Multithreading with Rebol

[1/13] from: parki:whatevernot at: 14-Oct-2003 10:52

I took a quick look at Rugby, which is really pretty nifty. One thing though, which Rugby made clear - there seems to be no language support for threads in Rebol. If I am reading the Rugby docs correctly, the server side has to be implemented as cooperative multi-tasking, and that there is a polling loop (no wait notify semantics). This seems to be a bit of a hole, imho (unless there is a Rebol way?). I'm used to the threading support from Java, which is pretty powerful. Any thoughts/help appreciated. parki...

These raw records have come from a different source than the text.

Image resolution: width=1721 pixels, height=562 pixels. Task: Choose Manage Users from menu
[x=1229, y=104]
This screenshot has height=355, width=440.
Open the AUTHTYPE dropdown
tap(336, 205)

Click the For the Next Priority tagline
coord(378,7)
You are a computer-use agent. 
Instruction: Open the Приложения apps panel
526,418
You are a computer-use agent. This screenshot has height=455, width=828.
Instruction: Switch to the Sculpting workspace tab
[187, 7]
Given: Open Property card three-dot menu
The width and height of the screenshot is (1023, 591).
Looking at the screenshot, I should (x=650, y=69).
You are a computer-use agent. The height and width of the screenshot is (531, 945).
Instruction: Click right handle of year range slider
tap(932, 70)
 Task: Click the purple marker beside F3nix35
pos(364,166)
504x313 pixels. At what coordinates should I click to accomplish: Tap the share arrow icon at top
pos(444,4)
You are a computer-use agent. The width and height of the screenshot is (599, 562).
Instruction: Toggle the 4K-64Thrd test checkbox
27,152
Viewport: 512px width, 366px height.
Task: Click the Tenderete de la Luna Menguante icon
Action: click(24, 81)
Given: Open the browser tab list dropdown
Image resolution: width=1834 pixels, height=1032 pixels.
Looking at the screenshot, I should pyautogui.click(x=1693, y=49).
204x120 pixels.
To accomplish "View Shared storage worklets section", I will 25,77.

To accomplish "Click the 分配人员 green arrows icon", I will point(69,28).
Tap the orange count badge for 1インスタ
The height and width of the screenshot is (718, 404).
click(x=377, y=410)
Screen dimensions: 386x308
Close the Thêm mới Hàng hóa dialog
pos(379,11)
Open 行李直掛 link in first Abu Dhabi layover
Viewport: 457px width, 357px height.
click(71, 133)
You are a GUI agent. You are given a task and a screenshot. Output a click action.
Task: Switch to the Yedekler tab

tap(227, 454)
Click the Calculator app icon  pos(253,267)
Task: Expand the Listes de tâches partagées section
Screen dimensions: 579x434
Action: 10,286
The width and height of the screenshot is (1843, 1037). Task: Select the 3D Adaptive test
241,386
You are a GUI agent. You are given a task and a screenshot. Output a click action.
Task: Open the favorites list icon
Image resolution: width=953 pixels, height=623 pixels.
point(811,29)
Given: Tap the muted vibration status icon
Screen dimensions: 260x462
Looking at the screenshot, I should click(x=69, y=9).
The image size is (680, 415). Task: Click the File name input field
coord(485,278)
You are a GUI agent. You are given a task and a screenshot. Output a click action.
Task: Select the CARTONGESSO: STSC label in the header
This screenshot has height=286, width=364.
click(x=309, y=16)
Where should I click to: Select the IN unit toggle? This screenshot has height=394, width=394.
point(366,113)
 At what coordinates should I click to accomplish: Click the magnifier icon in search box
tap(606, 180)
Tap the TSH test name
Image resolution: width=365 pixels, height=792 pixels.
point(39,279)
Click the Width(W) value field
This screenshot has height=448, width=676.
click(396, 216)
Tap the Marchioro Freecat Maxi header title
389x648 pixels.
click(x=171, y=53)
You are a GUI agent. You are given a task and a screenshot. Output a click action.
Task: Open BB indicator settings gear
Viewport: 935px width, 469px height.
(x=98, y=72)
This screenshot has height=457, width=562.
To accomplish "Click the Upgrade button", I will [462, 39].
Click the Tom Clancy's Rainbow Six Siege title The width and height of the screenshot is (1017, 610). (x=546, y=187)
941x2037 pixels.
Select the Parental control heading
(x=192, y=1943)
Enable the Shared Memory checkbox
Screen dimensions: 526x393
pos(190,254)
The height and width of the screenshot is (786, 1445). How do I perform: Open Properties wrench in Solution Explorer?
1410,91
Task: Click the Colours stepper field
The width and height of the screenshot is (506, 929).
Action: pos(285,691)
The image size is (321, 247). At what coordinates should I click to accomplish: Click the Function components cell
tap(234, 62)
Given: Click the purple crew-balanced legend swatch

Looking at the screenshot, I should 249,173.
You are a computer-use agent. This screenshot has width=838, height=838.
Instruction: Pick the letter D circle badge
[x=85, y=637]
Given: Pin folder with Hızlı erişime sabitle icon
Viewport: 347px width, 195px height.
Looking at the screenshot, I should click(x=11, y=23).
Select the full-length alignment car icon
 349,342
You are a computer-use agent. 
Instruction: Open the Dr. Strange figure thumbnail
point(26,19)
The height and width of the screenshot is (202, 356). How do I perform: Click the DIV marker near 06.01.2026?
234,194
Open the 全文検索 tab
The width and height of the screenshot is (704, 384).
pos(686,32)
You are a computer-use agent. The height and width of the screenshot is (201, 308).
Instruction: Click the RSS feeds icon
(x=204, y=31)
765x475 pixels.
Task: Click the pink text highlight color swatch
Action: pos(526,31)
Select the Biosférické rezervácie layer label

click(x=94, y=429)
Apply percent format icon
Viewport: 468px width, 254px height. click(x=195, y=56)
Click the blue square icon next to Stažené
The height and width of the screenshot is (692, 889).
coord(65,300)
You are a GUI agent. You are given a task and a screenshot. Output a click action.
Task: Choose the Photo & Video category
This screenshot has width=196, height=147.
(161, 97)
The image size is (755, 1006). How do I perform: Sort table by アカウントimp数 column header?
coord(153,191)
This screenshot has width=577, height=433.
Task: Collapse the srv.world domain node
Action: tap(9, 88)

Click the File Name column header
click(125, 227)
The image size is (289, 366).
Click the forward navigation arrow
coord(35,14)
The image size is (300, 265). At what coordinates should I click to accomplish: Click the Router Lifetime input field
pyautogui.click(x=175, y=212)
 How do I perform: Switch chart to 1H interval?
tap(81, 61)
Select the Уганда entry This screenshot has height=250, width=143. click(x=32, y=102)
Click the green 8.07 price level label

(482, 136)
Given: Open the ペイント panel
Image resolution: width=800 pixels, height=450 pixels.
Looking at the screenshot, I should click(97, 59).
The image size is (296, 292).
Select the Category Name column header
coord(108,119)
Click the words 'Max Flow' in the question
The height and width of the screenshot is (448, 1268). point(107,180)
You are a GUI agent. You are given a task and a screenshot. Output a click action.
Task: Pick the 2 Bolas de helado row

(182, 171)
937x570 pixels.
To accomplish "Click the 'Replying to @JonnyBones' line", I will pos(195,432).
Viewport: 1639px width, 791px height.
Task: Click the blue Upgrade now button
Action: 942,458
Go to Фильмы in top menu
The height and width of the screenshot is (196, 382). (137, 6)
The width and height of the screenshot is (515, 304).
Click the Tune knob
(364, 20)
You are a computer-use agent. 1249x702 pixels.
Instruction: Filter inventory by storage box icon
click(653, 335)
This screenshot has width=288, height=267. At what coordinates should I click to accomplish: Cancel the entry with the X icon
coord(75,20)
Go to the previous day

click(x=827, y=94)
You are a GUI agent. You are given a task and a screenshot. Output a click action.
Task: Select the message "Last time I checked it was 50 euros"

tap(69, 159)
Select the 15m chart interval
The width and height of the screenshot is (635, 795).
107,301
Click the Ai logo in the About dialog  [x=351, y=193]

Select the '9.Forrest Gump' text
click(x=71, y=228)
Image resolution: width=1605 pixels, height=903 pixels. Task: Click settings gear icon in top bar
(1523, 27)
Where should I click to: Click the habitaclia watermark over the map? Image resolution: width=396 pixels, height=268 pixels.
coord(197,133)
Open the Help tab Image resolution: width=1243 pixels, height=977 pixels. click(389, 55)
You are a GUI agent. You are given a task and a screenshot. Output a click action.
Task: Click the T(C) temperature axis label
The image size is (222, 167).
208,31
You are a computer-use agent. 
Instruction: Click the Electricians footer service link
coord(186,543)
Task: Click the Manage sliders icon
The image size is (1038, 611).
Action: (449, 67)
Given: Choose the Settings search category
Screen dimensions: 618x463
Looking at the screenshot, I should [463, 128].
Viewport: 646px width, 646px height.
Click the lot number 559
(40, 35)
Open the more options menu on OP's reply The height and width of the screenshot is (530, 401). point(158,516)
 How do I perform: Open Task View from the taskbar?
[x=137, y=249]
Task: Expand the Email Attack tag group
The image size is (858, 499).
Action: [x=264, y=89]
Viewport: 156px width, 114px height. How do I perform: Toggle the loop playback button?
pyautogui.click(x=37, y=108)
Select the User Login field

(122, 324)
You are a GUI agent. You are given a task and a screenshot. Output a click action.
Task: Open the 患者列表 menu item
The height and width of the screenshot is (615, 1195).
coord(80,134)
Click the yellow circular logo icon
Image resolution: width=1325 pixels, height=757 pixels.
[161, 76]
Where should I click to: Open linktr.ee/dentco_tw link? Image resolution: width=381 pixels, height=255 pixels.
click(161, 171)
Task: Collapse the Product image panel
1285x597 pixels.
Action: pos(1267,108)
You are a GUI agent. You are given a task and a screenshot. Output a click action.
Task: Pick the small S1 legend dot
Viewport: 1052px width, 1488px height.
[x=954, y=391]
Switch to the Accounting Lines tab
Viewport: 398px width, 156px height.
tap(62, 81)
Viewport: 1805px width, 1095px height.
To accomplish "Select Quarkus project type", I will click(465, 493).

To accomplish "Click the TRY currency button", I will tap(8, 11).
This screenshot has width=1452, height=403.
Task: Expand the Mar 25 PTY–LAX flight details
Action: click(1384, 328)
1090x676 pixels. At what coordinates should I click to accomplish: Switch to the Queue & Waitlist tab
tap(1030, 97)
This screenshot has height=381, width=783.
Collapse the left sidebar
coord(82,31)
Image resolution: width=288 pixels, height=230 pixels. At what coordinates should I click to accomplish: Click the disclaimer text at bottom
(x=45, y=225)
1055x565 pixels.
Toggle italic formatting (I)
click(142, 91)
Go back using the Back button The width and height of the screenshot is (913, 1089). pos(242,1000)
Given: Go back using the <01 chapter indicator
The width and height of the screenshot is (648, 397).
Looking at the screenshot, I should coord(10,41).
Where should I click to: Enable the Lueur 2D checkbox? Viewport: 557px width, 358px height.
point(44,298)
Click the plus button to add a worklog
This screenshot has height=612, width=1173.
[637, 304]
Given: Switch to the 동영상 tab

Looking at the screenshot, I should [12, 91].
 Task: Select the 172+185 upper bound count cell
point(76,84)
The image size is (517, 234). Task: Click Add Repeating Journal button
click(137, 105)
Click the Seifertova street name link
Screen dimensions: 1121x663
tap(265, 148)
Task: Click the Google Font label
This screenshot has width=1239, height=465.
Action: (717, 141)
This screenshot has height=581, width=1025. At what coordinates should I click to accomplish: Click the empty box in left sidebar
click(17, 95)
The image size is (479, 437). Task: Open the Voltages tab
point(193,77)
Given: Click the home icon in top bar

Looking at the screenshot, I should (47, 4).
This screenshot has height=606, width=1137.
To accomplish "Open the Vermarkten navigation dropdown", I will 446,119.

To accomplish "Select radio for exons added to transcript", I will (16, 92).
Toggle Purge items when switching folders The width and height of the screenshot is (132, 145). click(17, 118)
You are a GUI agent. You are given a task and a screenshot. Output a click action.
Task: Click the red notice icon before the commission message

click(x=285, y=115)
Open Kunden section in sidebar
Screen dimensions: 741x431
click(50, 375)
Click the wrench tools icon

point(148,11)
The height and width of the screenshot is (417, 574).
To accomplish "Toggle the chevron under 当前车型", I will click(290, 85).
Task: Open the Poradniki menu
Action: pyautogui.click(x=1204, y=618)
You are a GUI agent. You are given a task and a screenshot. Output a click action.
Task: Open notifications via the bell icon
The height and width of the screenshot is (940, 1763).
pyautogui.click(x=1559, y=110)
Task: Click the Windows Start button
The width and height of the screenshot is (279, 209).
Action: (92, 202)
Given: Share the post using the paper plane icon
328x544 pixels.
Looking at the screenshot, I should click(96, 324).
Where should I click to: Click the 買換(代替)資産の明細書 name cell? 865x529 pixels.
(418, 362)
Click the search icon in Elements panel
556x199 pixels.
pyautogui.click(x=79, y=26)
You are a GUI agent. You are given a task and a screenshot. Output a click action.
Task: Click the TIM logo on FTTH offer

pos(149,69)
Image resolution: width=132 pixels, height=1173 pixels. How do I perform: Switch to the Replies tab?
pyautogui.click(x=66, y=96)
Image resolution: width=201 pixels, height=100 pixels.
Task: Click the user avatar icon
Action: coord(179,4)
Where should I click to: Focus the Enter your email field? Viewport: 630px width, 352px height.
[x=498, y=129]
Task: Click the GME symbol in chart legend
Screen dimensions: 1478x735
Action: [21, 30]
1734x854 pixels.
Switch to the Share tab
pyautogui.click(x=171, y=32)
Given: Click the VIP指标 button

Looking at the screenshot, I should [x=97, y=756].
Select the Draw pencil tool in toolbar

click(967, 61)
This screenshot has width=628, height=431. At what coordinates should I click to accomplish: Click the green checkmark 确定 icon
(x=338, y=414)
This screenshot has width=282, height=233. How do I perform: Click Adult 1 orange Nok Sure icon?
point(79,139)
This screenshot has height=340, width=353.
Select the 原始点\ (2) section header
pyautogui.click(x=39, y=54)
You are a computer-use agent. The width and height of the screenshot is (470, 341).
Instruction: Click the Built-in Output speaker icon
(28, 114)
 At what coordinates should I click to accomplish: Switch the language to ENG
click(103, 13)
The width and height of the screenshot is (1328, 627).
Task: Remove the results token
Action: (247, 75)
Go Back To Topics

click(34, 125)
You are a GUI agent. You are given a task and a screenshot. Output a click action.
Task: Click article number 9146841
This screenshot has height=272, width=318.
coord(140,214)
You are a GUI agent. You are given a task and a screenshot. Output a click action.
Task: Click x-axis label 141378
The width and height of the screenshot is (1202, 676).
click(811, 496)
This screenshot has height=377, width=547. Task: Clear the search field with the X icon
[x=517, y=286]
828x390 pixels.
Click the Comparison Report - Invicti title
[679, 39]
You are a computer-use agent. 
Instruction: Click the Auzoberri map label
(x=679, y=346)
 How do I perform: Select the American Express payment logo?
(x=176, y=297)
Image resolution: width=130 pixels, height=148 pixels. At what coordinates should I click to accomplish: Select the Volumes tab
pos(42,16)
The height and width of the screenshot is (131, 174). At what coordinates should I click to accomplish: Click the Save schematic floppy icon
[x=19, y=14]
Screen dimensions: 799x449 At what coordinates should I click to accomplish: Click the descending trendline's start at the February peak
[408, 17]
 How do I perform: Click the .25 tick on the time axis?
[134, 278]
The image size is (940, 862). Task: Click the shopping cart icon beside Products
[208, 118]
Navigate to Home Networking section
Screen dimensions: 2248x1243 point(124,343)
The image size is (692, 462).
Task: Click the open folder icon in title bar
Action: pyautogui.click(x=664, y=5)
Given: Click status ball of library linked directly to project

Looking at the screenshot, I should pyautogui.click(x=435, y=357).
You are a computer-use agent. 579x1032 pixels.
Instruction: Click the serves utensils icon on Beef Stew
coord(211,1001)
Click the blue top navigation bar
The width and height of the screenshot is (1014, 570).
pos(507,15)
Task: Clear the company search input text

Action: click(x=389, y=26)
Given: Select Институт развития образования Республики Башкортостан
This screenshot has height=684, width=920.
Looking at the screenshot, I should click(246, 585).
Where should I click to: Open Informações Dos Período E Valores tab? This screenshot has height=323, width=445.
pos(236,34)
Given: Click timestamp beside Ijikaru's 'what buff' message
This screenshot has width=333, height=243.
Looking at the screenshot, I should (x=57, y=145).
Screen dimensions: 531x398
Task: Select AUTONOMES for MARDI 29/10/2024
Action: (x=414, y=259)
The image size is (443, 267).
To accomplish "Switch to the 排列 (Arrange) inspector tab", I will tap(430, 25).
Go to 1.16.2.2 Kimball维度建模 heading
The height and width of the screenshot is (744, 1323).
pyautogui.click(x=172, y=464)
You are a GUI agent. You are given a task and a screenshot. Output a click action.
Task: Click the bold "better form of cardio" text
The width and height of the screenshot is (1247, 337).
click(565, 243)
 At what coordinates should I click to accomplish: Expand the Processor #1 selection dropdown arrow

[2/13] from: greggirwin:mindspring at: 14-Oct-2003 15:44

Hi Brian, BP> ...there seems to be no language support for threads in Rebol. Correct. BP> This seems to be a bit of a hole, imho (unless there is a Rebol way?). I'm BP> used to the threading support from Java, which is pretty powerful. IIRC Carl has strong feelings against multi-threading. It can be a powerful tool, yes, but do we *need* it, and is it worth the complexity that comes with it? -- Gregg

[3/13] from: parki:whatevernot at: 14-Oct-2003 19:20

Well, here's my take. I want to set up (say) a Rugby server, which will accept client connections and process them. I'd like each connection to be handled in its own thread (let's keep it simple and leave thread pools, resource utilization and the like out of this) as I need each client's response to be in reasonable time (pretend the processing involves I/O or something). I'm kinda astonished that I can't do this in Rebol proper. Unless I'm missing something real obvious, the only way that I can do this is to rely on code that implements a cooperative multitasking queue (a la Rugby) or roll my own (!). One way out of is to rely on cgi-bin as the multi-threaded server, but then every client invocation causes a new Rebol process to be launched, which is resource intensive (perhaps there is a way to jigger the apache.conf file to keep one or more processes running, but that's beyond me). I hate to bring in language wars (as I am quite taken with Rebol, and have been able to do some really cool stuff with this) but a multi-threaded server like this is bread 'n butter in Java (and others). Just my $0.02 (ie. I'm not trying to incite a flame war). parki...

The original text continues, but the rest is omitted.